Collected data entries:
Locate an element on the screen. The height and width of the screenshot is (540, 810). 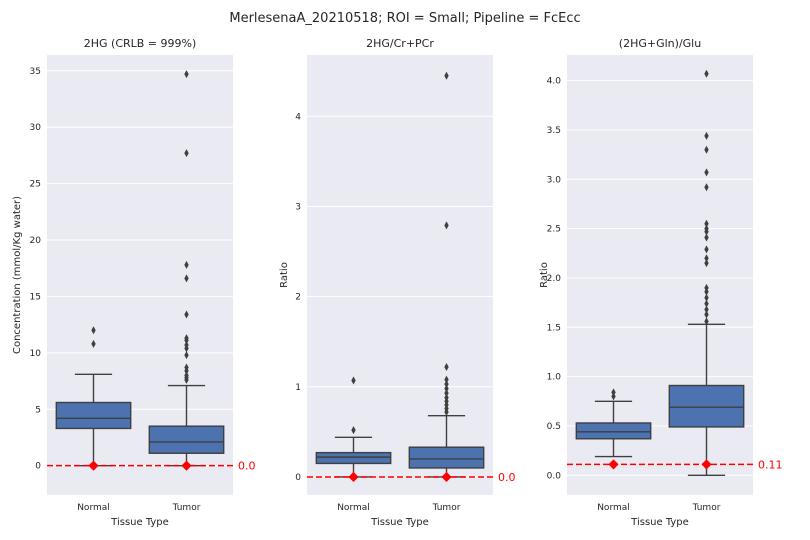
y-tick-label: 2.5 is located at coordinates (554, 230).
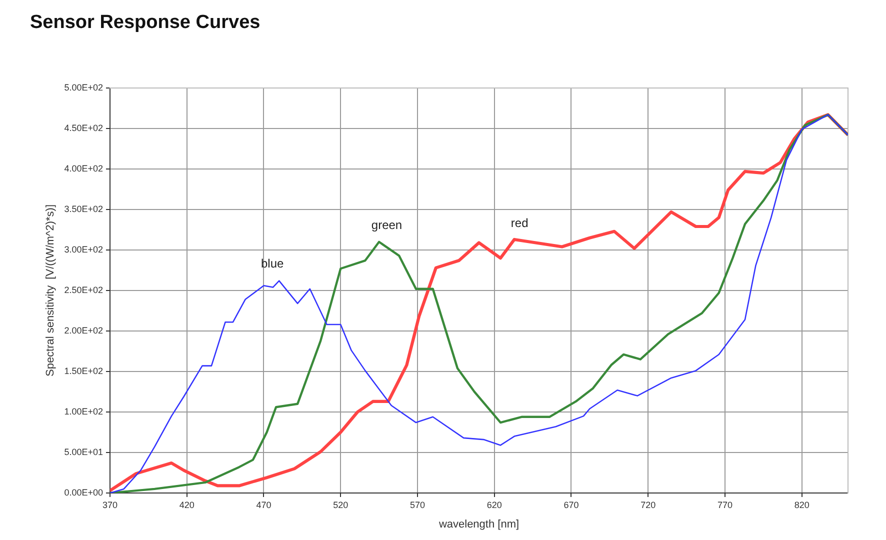 This screenshot has width=886, height=540. Describe the element at coordinates (50, 290) in the screenshot. I see `y-axis-title: Spectral sensitivity [V/((W/m^2)*s)]` at that location.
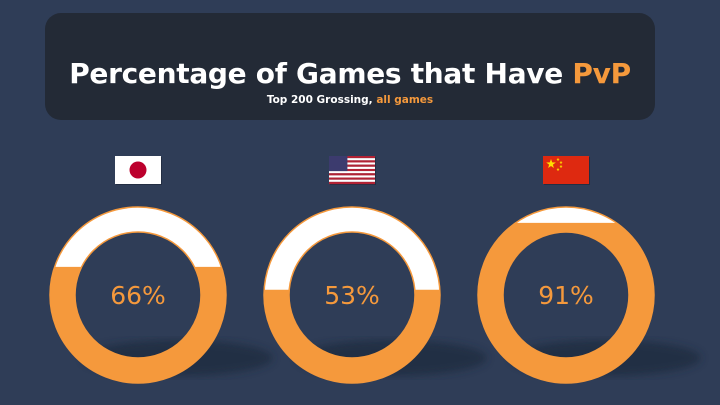 Image resolution: width=720 pixels, height=405 pixels. I want to click on value-label: 66%, so click(138, 296).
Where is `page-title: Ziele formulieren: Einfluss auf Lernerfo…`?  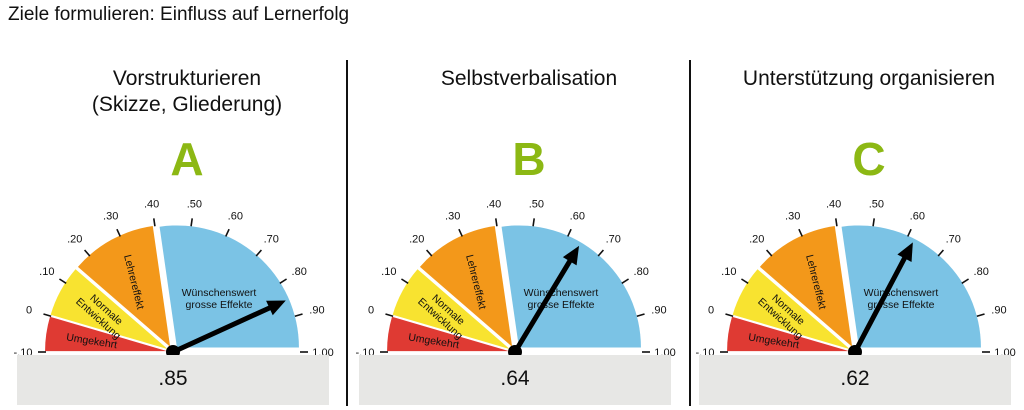 page-title: Ziele formulieren: Einfluss auf Lernerfo… is located at coordinates (179, 14).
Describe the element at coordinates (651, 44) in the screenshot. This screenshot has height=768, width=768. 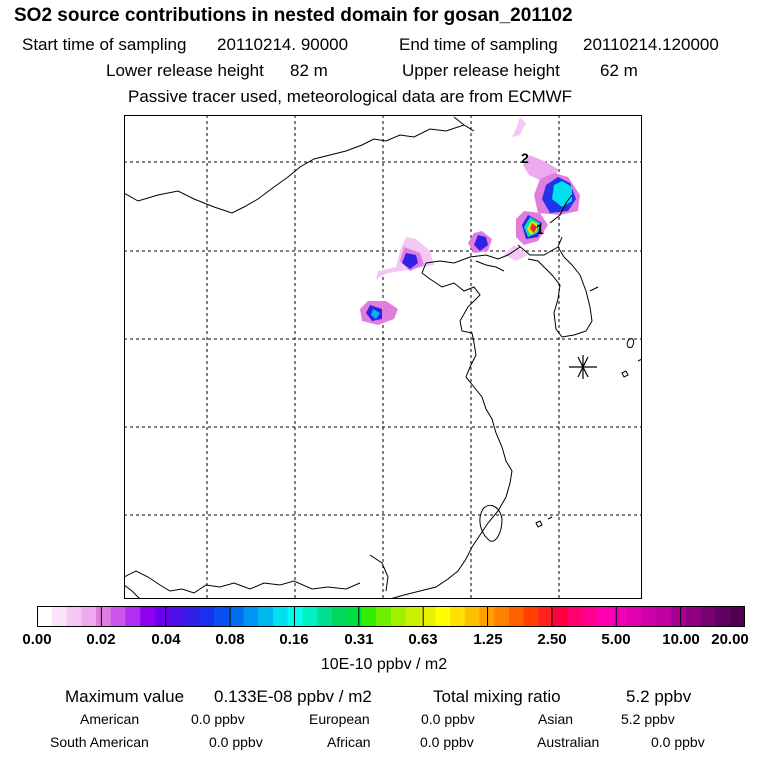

* To-do item *
Retype the lines from the start of the material through the line that contains "Image resolution: width=720", including that line. Leave the pictures out of your answer.

* Solution to the exercise *
Locate an element on the screen. The height and width of the screenshot is (540, 810). 
y-tick-label: 2.5 is located at coordinates (554, 230).
 This screenshot has width=886, height=540. Describe the element at coordinates (50, 290) in the screenshot. I see `y-axis-title: Spectral sensitivity [V/((W/m^2)*s)]` at that location.
 Image resolution: width=720 pixels, height=405 pixels. I want to click on value-label: 66%, so click(138, 296).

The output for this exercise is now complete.